━━━━━ Source material ━━━━━

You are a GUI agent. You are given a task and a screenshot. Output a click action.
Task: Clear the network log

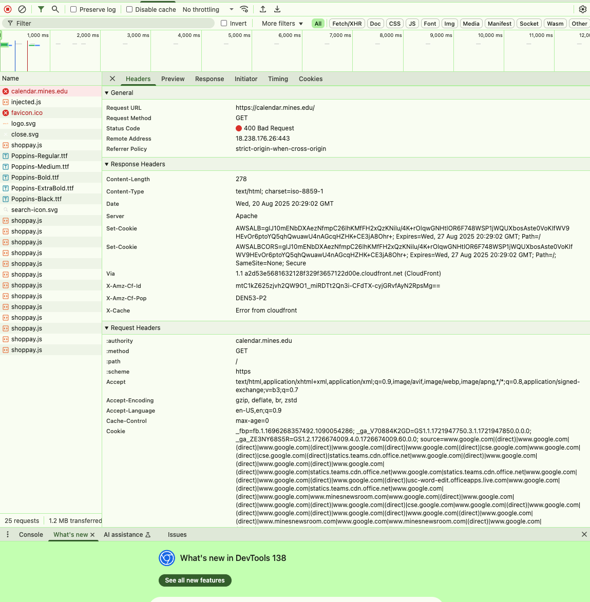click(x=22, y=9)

━━━━━
━━━━━ Source material ━━━━━

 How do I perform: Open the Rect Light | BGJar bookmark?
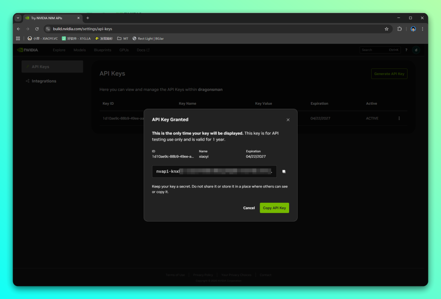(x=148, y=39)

━━━━━

Could you write out everything from "How do I perform: Open" down to "(x=148, y=39)" again with "bookmark" switched to "saved page", keeping all else the same and leaving the pictures out?

Problem solution:
 How do I perform: Open the Rect Light | BGJar saved page?
(x=148, y=39)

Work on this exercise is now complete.